Passage given -
==========
I initialise my viewport with;
gl.viewport(0, 0, width, height)
where width and height are $(window).width() and $(window).height() respectively

The bounds are calculated as such;
left = -width / 2;
right = width / 2;
bottom = -height / 2;
top = height / 2;
The orthographic projection matrix is set up as such;
mat4.ortho(mat4.create(), left, right, bottom, top, -1000000, 1000000);
I then make the projection isometric by rotating the projection matrix to a pitch of Math.asin(1 / Math.sqrt(3)) and a yaw of Math.PI / 4.

With some cubes placed randomly on a grid, it looks like this:
View screenshot[^]

So given any (x, y) from (0, 0) to (width, height), how can I calculate the world coordinate, given that an object in the very centre of the scene is (0, 0, 0) in world coordinates?

What I have tried:

Using other people's projects' unproject methods
Updated 19-Nov-22 8:12am
Peter_in_2780 20-Nov-22 16:41pm    
If I understand what you're trying to do, it's impossible. You are trying to convert a 2D screen location (x,y) into a 3D world location (x', y', z'). All world points along a line of sight share the same screen location. The initial projection destroyed the "depth" information, and you can never recover it.
sorauts 20-Nov-22 20:51pm    
Given an orthographic projection rotated to (1/sqrt(3), pi/4, 0) to make it isometric, the rotation can be used to directly calculate the screen point's corresponding world point, I'm just not sure what that calculation is.
==========
Information shown -

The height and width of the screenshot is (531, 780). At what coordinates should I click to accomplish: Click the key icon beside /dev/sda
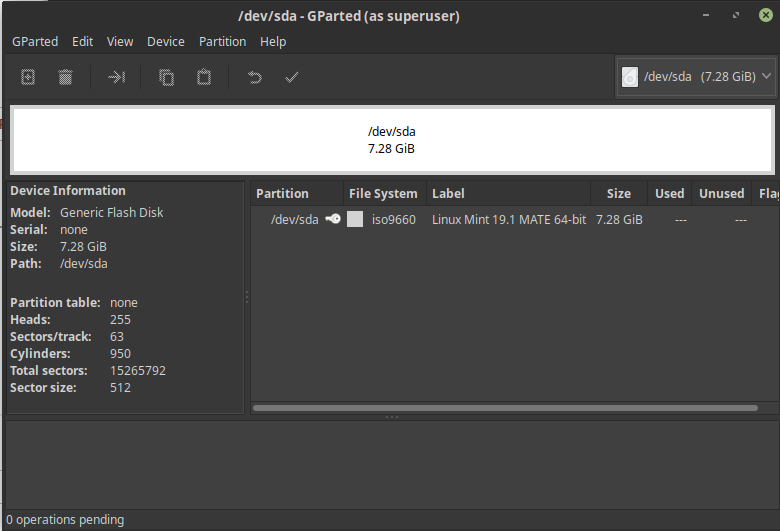[x=333, y=219]
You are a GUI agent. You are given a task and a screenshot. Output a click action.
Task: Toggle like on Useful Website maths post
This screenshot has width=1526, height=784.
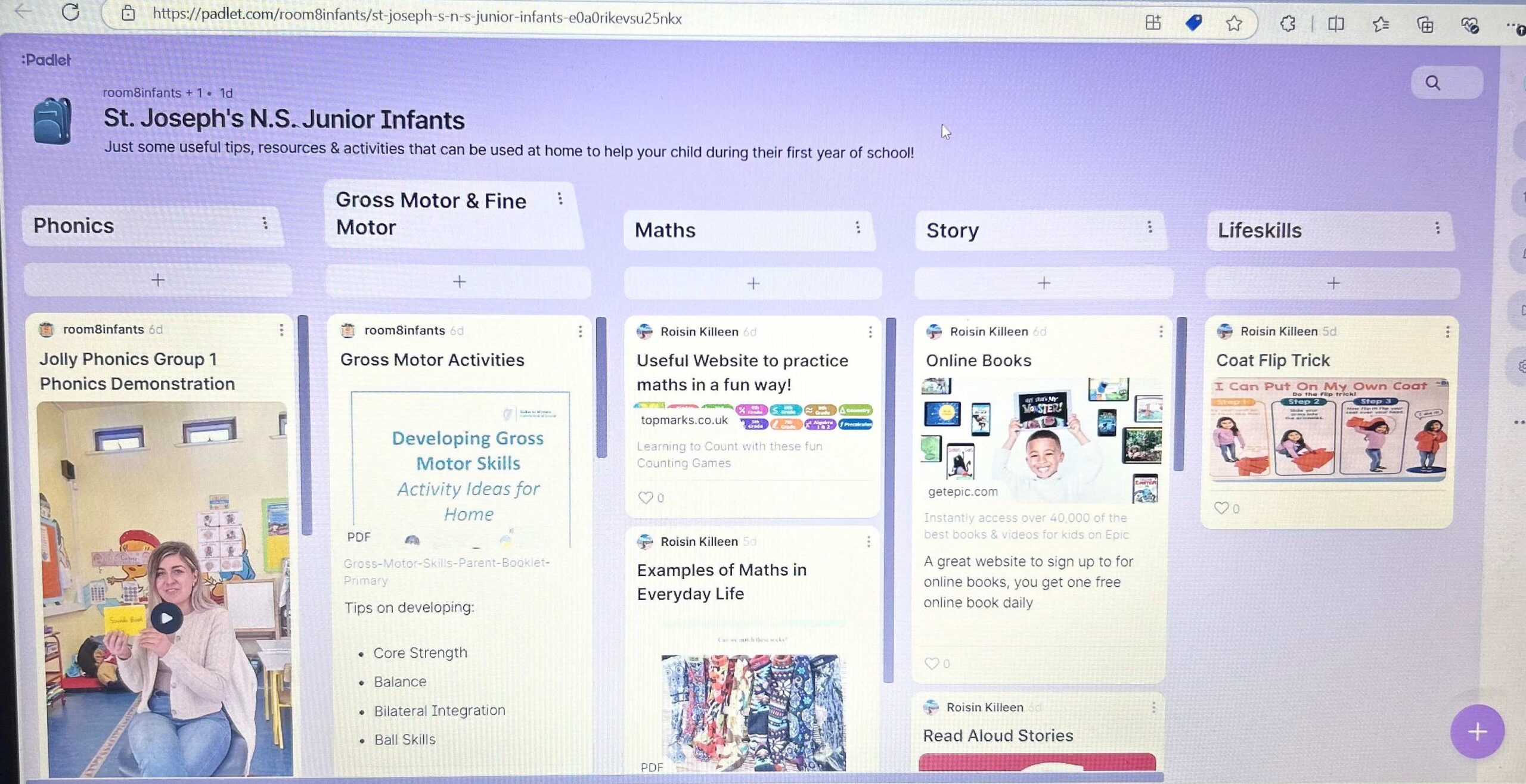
==========
Objective -
Reproduce word for word the stretch of the isometric projection thread above that begins with the words "So given any" and ends after "that calculation is.".

Result of the exercise -
So given any (x, y) from (0, 0) to (width, height), how can I calculate the world coordinate, given that an object in the very centre of the scene is (0, 0, 0) in world coordinates?

What I have tried:

Using other people's projects' unproject methods
Updated 19-Nov-22 8:12am
Peter_in_2780 20-Nov-22 16:41pm    
If I understand what you're trying to do, it's impossible. You are trying to convert a 2D screen location (x,y) into a 3D world location (x', y', z'). All world points along a line of sight share the same screen location. The initial projection destroyed the "depth" information, and you can never recover it.
sorauts 20-Nov-22 20:51pm    
Given an orthographic projection rotated to (1/sqrt(3), pi/4, 0) to make it isometric, the rotation can be used to directly calculate the screen point's corresponding world point, I'm just not sure what that calculation is.